══ EXERCISE DATA ══
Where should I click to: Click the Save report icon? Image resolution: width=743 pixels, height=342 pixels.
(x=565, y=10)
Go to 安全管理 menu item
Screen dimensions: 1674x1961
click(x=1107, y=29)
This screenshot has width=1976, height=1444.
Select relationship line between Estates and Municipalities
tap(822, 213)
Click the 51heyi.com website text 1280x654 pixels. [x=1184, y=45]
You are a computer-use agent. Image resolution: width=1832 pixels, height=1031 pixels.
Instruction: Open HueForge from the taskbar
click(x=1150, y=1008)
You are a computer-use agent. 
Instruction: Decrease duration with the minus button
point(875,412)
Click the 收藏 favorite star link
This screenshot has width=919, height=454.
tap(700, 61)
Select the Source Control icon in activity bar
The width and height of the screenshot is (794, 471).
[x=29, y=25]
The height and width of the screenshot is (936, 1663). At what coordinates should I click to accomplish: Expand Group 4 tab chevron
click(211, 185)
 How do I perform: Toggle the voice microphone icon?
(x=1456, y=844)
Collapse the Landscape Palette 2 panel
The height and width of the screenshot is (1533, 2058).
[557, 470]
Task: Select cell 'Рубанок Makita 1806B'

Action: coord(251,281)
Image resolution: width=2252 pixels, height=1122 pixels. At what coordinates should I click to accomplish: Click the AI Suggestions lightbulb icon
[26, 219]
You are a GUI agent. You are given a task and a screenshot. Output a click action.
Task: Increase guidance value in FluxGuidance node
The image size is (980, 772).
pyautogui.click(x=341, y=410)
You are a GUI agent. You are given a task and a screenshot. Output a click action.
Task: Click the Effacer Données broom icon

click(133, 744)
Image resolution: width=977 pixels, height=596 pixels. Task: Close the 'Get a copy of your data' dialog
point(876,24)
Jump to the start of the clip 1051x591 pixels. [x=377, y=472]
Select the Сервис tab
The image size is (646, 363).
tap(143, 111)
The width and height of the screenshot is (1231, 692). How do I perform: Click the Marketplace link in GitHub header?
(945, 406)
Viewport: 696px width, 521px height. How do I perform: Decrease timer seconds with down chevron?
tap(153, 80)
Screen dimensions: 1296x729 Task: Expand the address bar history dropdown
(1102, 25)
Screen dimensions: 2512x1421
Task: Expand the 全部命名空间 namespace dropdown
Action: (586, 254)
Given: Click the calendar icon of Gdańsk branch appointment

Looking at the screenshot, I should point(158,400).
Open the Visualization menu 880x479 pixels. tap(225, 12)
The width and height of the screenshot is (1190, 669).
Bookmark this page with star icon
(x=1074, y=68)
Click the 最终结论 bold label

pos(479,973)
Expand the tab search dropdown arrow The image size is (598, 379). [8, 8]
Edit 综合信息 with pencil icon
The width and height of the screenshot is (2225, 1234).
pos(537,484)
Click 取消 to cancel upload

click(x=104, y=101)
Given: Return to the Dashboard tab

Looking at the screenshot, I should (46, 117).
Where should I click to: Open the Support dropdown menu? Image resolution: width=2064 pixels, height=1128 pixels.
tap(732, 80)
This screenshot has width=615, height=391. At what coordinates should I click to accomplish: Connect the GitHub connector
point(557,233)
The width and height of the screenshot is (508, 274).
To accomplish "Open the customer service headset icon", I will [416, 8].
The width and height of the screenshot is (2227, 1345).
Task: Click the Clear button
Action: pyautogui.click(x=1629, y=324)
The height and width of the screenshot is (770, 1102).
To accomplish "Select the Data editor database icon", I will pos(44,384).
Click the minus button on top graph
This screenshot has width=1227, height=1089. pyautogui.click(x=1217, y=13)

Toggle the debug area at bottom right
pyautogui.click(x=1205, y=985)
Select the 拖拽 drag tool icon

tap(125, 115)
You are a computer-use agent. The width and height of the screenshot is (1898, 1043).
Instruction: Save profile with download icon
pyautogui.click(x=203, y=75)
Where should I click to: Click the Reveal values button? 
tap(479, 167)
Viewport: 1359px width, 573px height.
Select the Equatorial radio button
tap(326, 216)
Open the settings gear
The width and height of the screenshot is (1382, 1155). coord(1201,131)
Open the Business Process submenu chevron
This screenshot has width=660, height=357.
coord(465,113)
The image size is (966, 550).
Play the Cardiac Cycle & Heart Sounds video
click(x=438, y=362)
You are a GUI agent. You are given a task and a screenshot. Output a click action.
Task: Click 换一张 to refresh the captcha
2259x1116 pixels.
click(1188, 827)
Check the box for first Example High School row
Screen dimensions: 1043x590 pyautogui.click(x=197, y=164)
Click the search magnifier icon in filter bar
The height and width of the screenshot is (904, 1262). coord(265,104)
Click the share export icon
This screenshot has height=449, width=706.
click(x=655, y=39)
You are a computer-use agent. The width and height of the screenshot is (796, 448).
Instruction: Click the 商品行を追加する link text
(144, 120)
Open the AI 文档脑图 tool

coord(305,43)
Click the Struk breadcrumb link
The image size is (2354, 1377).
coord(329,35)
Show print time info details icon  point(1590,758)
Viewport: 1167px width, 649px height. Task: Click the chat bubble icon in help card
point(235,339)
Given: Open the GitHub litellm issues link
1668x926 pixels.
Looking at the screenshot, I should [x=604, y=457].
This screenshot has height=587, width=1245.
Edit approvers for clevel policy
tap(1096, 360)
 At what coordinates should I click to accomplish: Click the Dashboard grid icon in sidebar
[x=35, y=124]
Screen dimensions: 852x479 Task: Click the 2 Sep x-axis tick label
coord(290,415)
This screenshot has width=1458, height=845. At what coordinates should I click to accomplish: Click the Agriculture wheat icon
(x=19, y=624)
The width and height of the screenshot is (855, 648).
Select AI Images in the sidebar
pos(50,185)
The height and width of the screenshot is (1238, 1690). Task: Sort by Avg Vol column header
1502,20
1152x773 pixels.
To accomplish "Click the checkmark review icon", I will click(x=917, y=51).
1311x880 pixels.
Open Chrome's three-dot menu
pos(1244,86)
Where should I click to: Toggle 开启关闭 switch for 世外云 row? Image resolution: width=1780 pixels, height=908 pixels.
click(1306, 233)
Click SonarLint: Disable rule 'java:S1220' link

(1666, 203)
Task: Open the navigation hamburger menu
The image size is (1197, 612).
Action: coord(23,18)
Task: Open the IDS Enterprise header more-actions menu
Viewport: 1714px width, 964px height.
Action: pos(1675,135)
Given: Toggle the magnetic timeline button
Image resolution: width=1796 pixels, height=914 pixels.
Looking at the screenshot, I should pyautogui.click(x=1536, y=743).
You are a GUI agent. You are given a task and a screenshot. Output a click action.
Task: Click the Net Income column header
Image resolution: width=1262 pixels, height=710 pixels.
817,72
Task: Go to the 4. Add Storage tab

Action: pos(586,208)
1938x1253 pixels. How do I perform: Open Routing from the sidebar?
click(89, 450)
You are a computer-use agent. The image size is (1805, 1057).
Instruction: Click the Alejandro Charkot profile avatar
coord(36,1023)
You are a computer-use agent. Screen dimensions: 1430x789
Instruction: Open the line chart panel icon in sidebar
═══
WHAT THE EXERCISE ASKS
Begin with the first line of the records and finish with the line containing "This screenshot has width=1976, height=1444.". Reproduce those lines exactly, both ends included, and nothing else.

EXERCISE ANSWER
Where should I click to: Click the Save report icon? Image resolution: width=743 pixels, height=342 pixels.
(x=565, y=10)
Go to 安全管理 menu item
Screen dimensions: 1674x1961
click(x=1107, y=29)
This screenshot has width=1976, height=1444.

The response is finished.